Assumpta est Maria in celum: The Liturgical Levitation of Douceline of Digne

Event time: 
Thursday, November 9, 2023 - 12:00pm to 1:00pm
Location: 
Miller Hall (PROS406) See map
406 Prospect Street
New Haven, CT 06511
Admission: 
Free, but register in advance
Open to: 
General Public
Event description: 

Please join us for a lunchtime talk with Institute of Sacred Music fellow, Dr. Samantha Slaubaugh. Since lunch is included, RSVP to raymond.vogel@yale.edu by Monday, November 6, 2023.

Note: Seating capacity is limited and will be given on a first-come, first-served basis.

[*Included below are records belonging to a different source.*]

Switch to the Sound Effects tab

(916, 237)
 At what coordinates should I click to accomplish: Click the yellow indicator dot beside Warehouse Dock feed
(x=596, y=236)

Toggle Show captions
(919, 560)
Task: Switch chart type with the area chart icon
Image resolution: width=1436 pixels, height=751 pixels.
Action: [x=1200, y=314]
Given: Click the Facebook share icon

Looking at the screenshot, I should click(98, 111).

In the thirteenth century, communities of women called “beguines” flourished throughout Europe. These lay women were not consecrated religious and yet, they often looked and acted like those in a religious order. Despite the intense interest in late medieval beguines in the previous decades, a major barrier has prevented a thorough understanding of their liturgical practices: a lack of liturgical manuscripts from beguine communities. This dearth of evidence means that little is known to us about their lives of prayer. Despite this lacuna, scholars have long recognized the centrality of liturgical practice to beguine spirituality, especially as seen in mystical and hagiographic texts written by or about beguines.

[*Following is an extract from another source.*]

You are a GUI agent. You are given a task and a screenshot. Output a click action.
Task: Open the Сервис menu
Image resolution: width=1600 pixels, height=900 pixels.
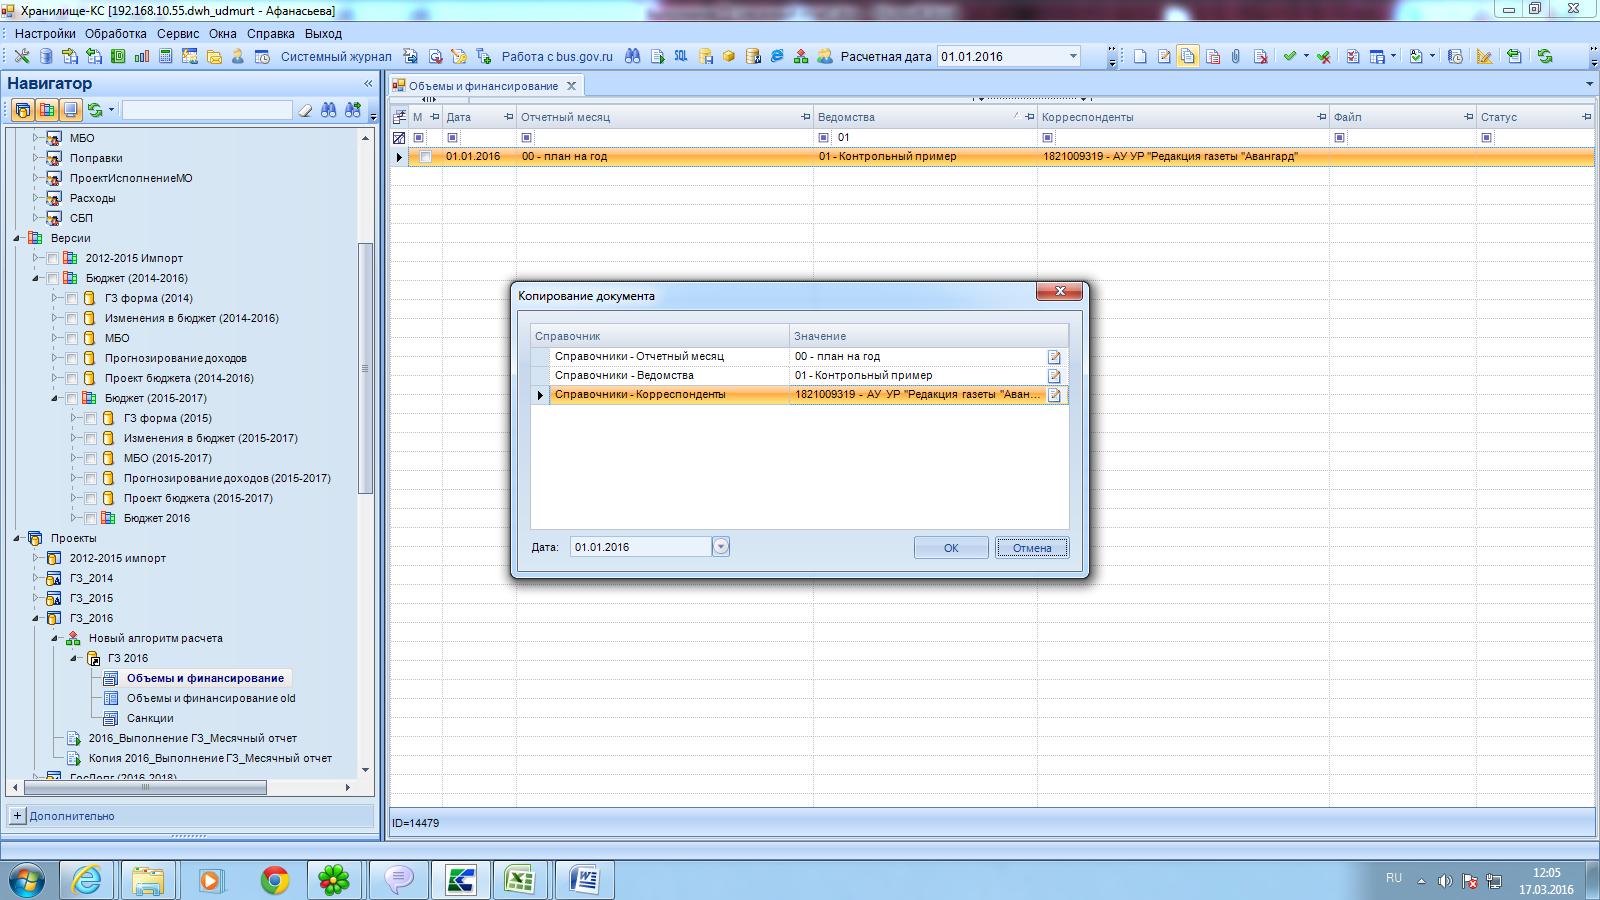(178, 33)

Evidence for the liturgical practices of a beguine community is front and center, however, in the hagiographic text for Douceline of Digne (d. 1274) left by Las donnas de Robaut (the Women of Roubaud), the self-titled beguine women in thirteenth- and fourteenth-century Provence. This Old Occitan hagiography, likely written by a member or members of the beguine community, narrates the story of the founder of the beguines of Roubaud, Douceline of Digne, and her ecstatic raptures and levitations. This talk will provide an introduction to my current book project, The Practice of Ecstasy: Liturgical Formation for the Beguines of Roubaud, which analyzes this hagiography as a liturgical guide, one which was likely used to train novices in a liturgical ideal for the beguine community. Drawing on one chapter from the book, which investigates the narratives of Douceline’s ecstasies on the Feast of the Assumption of Mary, I will demonstrate how the raptures of this holy woman modeled liturgical leadership and the practice of joy that appropriately celebrates the assumption of the Virgin Mary. By levitating, Douceline performs the Assumption as the Virgin Mary, modeling the imitatio Mariae the beguines were encouraged to embrace. By singing the office with great joy, Douceline performs the appropriate emotion for the feast. By doing all of this among Franciscan friars, Douceline exerts liturgical leadership that is supported by her local community.

Samantha Slaubaugh received her PhD in Theology at the University of Notre Dame, where she specialized in Liturgical Studies. As a liturgical scholar, she focuses primarily on the Latin Middle Ages. Her research explores the connections between the liturgy and experiences of ecstasy or mystical union with God. She is particularly interested in the practices of medieval beguines and other lay women. She is currently a fellow at the Yale Institute of Sacred Music.